● **EXERCISE TASK 1**:
Please quote the lecture transcript on dimensionality reduction word for word, from "Placeholder Image" up to and including "factor recommender systems.".
● **EXERCISE TASK 2**:
In the lecture transcript on dimensionality reduction, why does the speaker say these techniques are worth learning? Answer in one to three sentences.
● **EXERCISE TASK 3**:
Carry on the lecture transcript on dimensionality reduction from its last sentence.
::: EXTRACTED TEXT :::
Placeholder Image

字幕列表 影片播放

  • So we are starting with a new topic.

  • The topic we will discuss today is, is called dimensionality reduction.

  • And the idea here is basically that we will learn about techniques that will

  • later become very handy when we will talk about recommender systems, and

  • in particular latent factor recommender systems.

  • So let me give you an idea of what the problem of dimensionality reduction

  • is all about.

  • So basically our assumption is that we have a set of data points.

  • Think of them as points in a plane or points in a three-dimensional space.

  • And the idea is that these points are not just randomly scattered through the space,

  • but they, they li, lie in a subspace of it.

  • So for example, here, here I have two cases of this.

  • You could imagine that you have a set of data in a two-dimensional plane, but

  • the data is not only kind of randomly scattered through this plane,

  • but it it it is only scattered across a small subspace of it.

  • So for example in the first case, we have our we have the data points that are that

  • are embedded on this particular line so maybe a more better representation of

  • this data is not in this two-dimensional space but it's basically just

  • where where in the length of the line is, is a given data point.

  • Or, for example, in the second case, we have we, we are drawing a case where we

  • have points embedded in a three-dimensional space, but again, these

  • point, points are not randomly scattered through space, but basically, they are,

  • they are, they all lie on this single plane that is embedded in this space.

  • So basically the idea for axes can we go and discover such data in presentation.

  • So if I give you another clear set of data can we go identify what are the main

  • axes along original data is represented or embedded.

  • So in particular, in this second case,

  • we have these 2 are an axis where all the data lies.

  • So our goal in some sense will be that we want to find a sub space

  • that effectively represents all the data in that we are given.

  • So, let me just give you a complete example, right.

  • So, our goal, in a sense, would be that we want to compress or

  • reduce the dimensionality or the size of the data representation.

  • So the way we can think of this is that we are given a big table with a, large number

  • of rows, let's say millions of rows, and also a large number of, of columns.

  • And what we can think of, of this,

  • of this kind of table is that every row represents a different data point.
::: PROVIDED DATA :::
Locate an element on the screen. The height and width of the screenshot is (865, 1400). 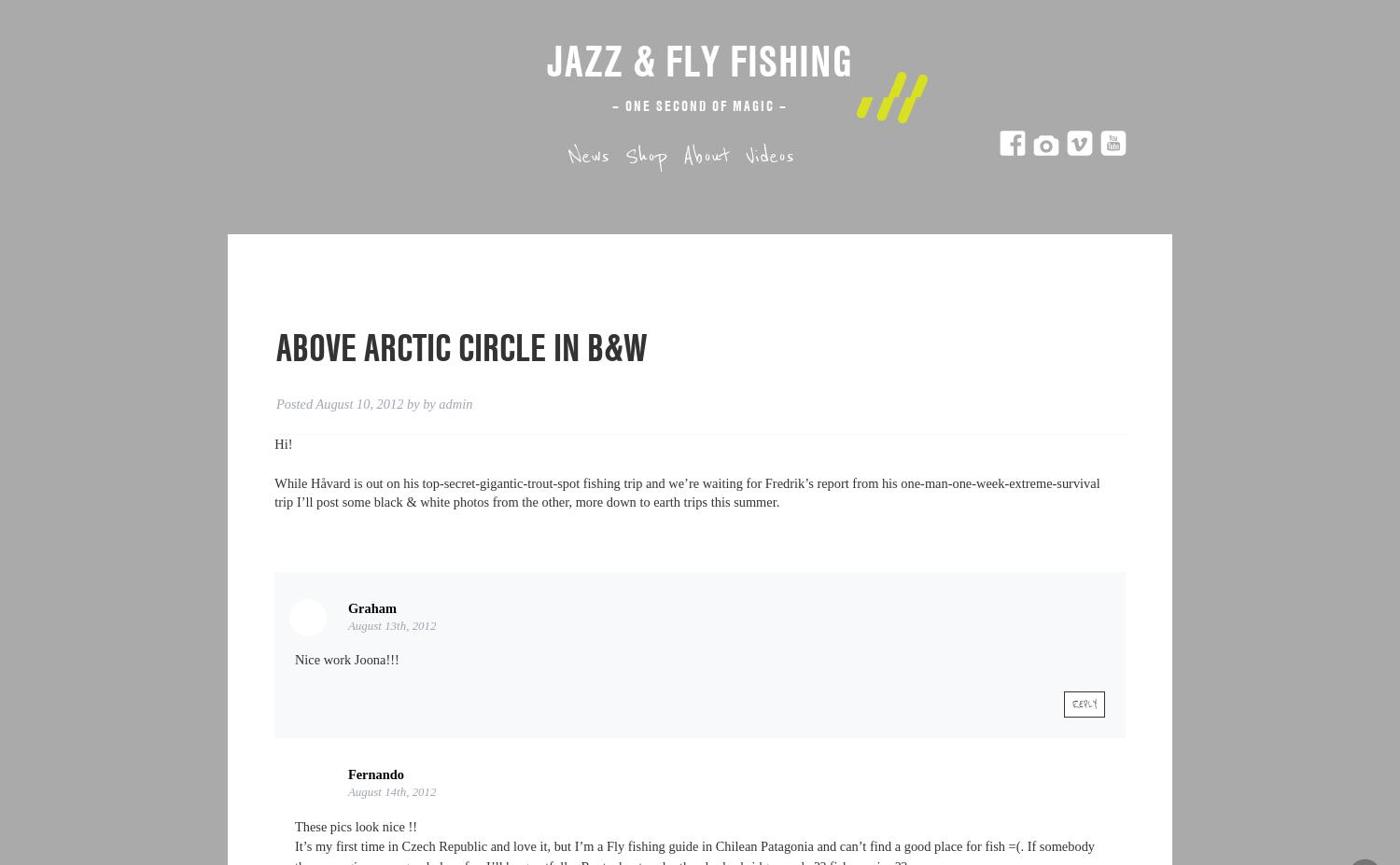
:::
● **OUTPUT 1**:
Placeholder Image

字幕列表 影片播放

  • So we are starting with a new topic.

  • The topic we will discuss today is, is called dimensionality reduction.

  • And the idea here is basically that we will learn about techniques that will

  • later become very handy when we will talk about recommender systems, and

  • in particular latent factor recommender systems.

● **OUTPUT 2**:
The speaker says the techniques will later become very handy when the course turns to recommender systems. This applies in particular to latent factor recommender systems.

● **OUTPUT 3**:
  • And every column represents a different coordinate or a dif, different dimension.

  • And our goal is that we take this set of data and

  • identify kind of more compact or fewer dimensional representations.

  • So in a sense, we would like to keep all the rows.

  • But we would like to shrink the number of columns.

  • While, while stoll, still preserve the richness of a da, of the data set.

  • So, for example, let's look at the the table that I have here.

  • I have, for example, a table where every row is a different customer and

  • every column is a different time of the day, where every entry stores how many.

  • But how many of particular transactions or

  • particular products need a particular customer to buy.

  • And for example what we see in this particular case is that even though we

  • have five different days so five different columns,

  • our data is not really in some sense five dimensional but it's only two dimensional.

  • What do I mean by this is that for example all the first four rows and

  • the first three columns, they're basically all multiplications of one another, right?

  • So since I have a set of customers that all buy products on

  • the first in the first three columns and they do nothing on the last.

  • Two and then I have another set of let's say, customers.

  • That they will make transactions over the weekends.

  • And they don't do anything over the week.

  • Right? So, in some sense,

  • rather than representing every customer now with the with a set of five values.

  • I can, I can simply represent this data with a.

  • With a set of.

  • Two two coordinate vectors, plus a value of which,

  • in some sense, which dimension or which cluster it belongs to, right?

  • So for example, this matrix that I showed you is really two dimensional, where every

  • row is simply a multiplication of one of the, one of the two vectors of 1s and 0s.

  • So basically the idea for

  • us will be can we identify this kind of low low level of representation of data.

  • So let me explain a concept that will be very important for

  • us to think about this, right?

  • So we are thinking that our data comes in the form of a matrix right.

  • So we can think of matrix basically as every line giving us,

  • giving us coordinates of a point in some d-dimensional space.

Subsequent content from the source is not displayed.